Parue le 19 octobre 2011 dans Proceedings of the Royal Society B: Biological Sciences, une étude portant sur 165 étudiants passés à l’imagerie par résonance magnétique fonctionnelle (IRMf) a ainsi mis en évidence le fait que ceux comptant le plus d’amis sur Facebook et MySpace disposent aussi de plus de matière grise dans certaines régions du cerveau, en l’occurrence le sillon temporal supérieur et le gyrus temporal moyen, qui sont impliqués dans la cognition sociale, notamment dans la reconnaissance d’un comportement social d’autrui.

«On ne sait pas si c’est le fait d’avoir beaucoup de suiveurs sur Facebook qui développe le sillon temporal supérieur ou si c’est le contraire», met en garde Patrik Vuilleumier.

Quoi qu’il en soit, le sillon temporal supérieur a, depuis, confirmé son importance dans la gestion du groupe social. Un article récent, notamment, paru le 13 avril 2022 dans Science Advances, a montré chez les macaques, dont l’architecture du cerveau est comparable à celle de l’humain, que la taille de cette région et d’autres impliquées dans la cognition sociale est, là aussi, positivement associée au nombre de partenaires sociaux de ce primate


Le réseau de la cognition sociale

La cognition sociale mobilise presque toutes les régions cérébrales et active un grand nombre de réseaux neuronaux différents. «Nous parlons d’un réseau de la cognition sociale, avec des régions cérébrales qui sont régulièrement activées dans des situations sociales, explique Patrik Vuilleumier, professeur au Département des neurosciences fondamentales (Faculté de médecine). Nos recherches ont montré que des régions pariétales, temporales latérales, et frontales médiales sont mobilisées de manière fiable lorsqu’il s’agit de décoder l’intention et les buts d’autrui, ses croyances, ses émotions, etc.»
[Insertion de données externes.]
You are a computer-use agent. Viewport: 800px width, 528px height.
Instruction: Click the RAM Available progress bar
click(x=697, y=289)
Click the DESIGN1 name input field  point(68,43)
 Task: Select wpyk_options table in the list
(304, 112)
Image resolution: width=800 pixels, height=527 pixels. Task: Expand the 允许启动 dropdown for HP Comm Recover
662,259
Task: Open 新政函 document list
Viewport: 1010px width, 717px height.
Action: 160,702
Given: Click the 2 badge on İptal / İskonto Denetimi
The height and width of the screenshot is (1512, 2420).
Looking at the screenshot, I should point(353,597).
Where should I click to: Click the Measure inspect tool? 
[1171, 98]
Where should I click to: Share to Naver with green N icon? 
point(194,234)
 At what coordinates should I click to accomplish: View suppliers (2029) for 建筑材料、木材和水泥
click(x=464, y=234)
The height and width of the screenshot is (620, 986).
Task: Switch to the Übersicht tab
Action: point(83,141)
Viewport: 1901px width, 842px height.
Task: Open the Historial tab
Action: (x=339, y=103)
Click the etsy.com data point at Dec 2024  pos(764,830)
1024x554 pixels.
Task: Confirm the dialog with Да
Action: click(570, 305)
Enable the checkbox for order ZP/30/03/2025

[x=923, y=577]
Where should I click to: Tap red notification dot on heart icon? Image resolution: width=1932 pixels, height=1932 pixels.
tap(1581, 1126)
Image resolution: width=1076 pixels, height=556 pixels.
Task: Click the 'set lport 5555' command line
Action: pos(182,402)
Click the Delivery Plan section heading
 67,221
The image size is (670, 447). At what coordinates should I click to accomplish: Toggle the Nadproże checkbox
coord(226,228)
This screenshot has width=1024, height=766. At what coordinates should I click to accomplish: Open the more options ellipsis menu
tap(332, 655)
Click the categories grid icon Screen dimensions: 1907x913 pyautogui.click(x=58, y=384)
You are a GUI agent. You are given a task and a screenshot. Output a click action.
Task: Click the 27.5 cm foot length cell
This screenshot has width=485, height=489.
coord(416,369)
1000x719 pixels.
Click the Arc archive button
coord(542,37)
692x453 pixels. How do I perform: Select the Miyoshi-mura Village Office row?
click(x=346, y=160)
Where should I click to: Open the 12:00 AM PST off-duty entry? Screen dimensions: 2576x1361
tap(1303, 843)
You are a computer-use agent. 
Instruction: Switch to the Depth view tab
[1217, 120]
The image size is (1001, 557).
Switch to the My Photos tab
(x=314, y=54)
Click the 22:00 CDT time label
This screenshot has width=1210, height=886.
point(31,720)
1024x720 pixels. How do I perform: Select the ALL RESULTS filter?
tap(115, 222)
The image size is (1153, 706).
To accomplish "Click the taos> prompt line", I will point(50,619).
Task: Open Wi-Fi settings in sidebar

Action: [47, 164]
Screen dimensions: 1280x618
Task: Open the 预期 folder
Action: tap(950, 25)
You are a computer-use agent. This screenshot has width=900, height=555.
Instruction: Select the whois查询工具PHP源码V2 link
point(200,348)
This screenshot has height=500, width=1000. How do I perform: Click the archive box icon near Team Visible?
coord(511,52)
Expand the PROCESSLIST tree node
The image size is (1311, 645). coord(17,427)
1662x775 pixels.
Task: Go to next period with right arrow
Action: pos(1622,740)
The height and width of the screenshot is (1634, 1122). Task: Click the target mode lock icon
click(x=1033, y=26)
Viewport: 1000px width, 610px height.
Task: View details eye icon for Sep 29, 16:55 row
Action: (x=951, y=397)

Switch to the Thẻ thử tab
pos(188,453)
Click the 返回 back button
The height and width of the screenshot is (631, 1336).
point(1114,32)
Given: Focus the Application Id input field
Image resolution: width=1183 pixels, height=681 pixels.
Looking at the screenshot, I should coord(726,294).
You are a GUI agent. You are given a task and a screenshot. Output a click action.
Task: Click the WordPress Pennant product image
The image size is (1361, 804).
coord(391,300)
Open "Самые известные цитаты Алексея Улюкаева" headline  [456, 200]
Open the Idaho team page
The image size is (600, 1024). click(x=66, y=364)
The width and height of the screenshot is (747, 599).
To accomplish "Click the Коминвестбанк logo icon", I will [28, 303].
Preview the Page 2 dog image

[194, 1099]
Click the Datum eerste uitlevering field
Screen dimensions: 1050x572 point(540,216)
Les régions pariétales, par exemple, capables de maintenir actives différentes évocations coexistantes, sont surtout impliquées dans la représentation des intentions et des croyances d’autrui. Les régions préfrontales, elles, permettent d’imaginer ce que la personne ressent émotionnellement. L’amygdale, impliquée dans l’émotion et l’apprentissage, est, elle aussi, très sensible à tous les stimuli sociaux comme les visages, le regard ou encore la voix, qui sont évalués avec rapidité par le cerveau.